Treatment with monovalent Fab fragments does not cause NO release, iNOS expression, or mRNA expression, so simple ligation or binding of the surface MHC class I molecule is insufficient to stimulate NO synthesis. The induction of the NO pathway cannot be due to ligation of the cell surface Fc receptor because treatment of the cells with W6/32 Fc fragments or control IgG did not elicit NO release or iNOS expression whilst treatment with W6/32 F(ab′)2 fragments did induce NO synthesis.
This then suggests that it is the dimerization of MHC class I molecules on the cell surface that is responsible for the iNOS up-regulation.
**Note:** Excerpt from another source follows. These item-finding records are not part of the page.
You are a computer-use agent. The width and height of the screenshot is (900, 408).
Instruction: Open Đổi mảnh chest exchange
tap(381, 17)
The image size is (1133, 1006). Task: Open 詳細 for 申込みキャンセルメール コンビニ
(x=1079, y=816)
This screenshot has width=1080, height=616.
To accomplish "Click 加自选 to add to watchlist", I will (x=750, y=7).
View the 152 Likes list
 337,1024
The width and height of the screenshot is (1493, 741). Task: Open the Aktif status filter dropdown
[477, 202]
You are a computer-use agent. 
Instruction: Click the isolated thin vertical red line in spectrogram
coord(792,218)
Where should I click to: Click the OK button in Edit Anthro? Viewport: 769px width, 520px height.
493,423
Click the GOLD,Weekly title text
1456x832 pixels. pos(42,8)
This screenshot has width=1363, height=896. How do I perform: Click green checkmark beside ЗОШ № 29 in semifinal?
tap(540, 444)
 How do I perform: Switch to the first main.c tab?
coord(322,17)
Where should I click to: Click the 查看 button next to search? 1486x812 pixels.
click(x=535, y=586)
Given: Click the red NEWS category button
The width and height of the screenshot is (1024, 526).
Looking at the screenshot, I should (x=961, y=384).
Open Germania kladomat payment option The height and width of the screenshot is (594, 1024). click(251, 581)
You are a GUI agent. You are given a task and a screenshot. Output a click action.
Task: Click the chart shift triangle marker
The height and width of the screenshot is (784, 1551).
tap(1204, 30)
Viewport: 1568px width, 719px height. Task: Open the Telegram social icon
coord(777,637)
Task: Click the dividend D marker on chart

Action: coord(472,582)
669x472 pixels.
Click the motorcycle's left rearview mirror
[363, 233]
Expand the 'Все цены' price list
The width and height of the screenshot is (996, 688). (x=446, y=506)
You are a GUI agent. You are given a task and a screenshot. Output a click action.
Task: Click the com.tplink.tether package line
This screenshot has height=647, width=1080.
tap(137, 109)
Cross-linking of both MHC class I and MHC class II molecules has been shown to lead to signal transduction. Induction of the iNOS pathway in murine macrophages has been shown to follow MHC class II cross-linking.18,19 Cross-linking of MHC class I can induce proliferation in human peripheral blood mononuclear cells 21 and has been shown to induce tyrosine phosphorylation in human T cells. 30
The mechanisms that lead to up-regulation of iNOS following the dimerization of MHC class I are as yet unknown, as is the immunological significance of this pathway. However, the fact that NO production is linked to endogenous antigen presentation by human monocytes suggests that NO may have other roles than those already shown.
In conclusion, we show here that there is a link between innate and acquired immune mechanisms mediated by NO and MHC class I.